▶ **TEXTO PARA LEITURA**
********************
O livro “Saber de mim: autoconhecimento em escrevivências negras” tem como um dos pontos de partida a discussão sobre os prejuízos causados pela alienação racial. Vocês acham que a população negra de Salvador tem avançado nesse sentido? 

 As consequências do processo de alienação racial no Brasil constroem um sistema de terror, principalmente simbólico, que se aprimora cotidianamente. Não dá pra falar em autoconhecimento sem pensar nas condições que dão sustentação a esse processo, então falamos em acesso à vida, a possibilidade de ter um emprego, uma casa, alimentação, lazer, tudo isso oferece sustentação a um processo de autoconhecimento verdadeiro e saudável. 

Nos últimos anos a pandemia existiu como um catalisador da pobreza, em Salvador todos comentam sobre como a fome e os dados mostram como a violência cresceu exponencialmente. Neste caso, lembro de quando Conceição Evaristo diz que “não morrer, nem sempre é viver”, e ser atravessado por esse território adoecido com certeza provoca um sofrimento compartilhado. Ademais, também vemos a população de Salvador se curando, quem pode, tem se aproximado das artes como uma ferramenta de cura.

 Vocês dão uma continuidade brilhante ao trabalho de Neusa Santos, Frantz Fanon, Conceição Evaristo e outros grandes nomes que debatem a questão da saúde mental da população negra. Pensando nisso, para vocês, qual a importância da população negra cuidar da saúde mental para modificar a sua realidade e da sua comunidade?
********************
▶ **LINHAS FORNECIDAS**
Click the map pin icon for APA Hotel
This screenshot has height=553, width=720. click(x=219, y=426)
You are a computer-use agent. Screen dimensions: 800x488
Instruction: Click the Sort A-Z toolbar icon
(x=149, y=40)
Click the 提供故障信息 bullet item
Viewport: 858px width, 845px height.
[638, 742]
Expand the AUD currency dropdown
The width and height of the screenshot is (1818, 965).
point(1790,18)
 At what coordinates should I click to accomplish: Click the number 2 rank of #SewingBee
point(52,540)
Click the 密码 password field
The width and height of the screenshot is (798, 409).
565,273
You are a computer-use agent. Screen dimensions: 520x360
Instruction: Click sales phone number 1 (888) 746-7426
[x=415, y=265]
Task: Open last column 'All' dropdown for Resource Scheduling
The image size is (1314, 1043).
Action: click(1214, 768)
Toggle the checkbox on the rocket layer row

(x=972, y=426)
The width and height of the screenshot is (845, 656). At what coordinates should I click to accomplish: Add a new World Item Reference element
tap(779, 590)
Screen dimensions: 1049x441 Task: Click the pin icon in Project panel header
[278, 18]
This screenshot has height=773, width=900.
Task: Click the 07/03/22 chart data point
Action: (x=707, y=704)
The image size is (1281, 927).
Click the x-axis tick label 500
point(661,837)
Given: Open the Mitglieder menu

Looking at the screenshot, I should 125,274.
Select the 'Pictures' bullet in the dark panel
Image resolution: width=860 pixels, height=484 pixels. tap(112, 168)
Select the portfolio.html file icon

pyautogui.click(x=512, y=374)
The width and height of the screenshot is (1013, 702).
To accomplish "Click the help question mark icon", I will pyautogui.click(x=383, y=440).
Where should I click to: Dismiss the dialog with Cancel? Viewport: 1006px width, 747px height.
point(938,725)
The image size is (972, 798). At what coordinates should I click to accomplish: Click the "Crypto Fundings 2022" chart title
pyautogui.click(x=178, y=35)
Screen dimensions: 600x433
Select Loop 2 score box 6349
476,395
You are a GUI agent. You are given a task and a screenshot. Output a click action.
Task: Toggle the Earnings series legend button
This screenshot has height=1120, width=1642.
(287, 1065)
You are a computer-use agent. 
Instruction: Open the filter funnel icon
********************
▶ **TAREFA 1**
Liste todas as pessoas citadas pelo nome na entrevista sobre autoconhecimento, cada uma apenas uma vez.
▶ **TAREFA 2**
Escreva o que vem depois da última pergunta da entrevista sobre autoconhecimento.
As linhas não têm nenhum papel nesta atividade.

▶ **RESULTADO DA TAREFA 1**
Conceição Evaristo
Neusa Santos
Frantz Fanon

▶ **RESULTADO DA TAREFA 2**
 Digamos que não é possível causar mudanças estruturais na realidade da comunidade negra e do Brasil sem o autoconhecimento como ferramenta. Quando Fanon nos diz que os oprimidos sempre acreditarão no pior sobre si mesmos, ele nos convoca para pensar não apenas o autoconhecimento, como também a construção das opressões como um sistema que embarga a possibilidade de saber de si.  É muito importante compreender que o sofrimento psíquico não está apenas relacionado a este adoecimento que nos acomete psiquicamente, o ser biopsicossocial é atravessado por diversas instâncias que trabalham juntas para fortalecer o isolamento e a desesperança, elementos centrais no genocídio da população negra. É urgente que estejamos atentos a todas essas nuances, enquanto ser individual, mas principalmente enquanto comunidade.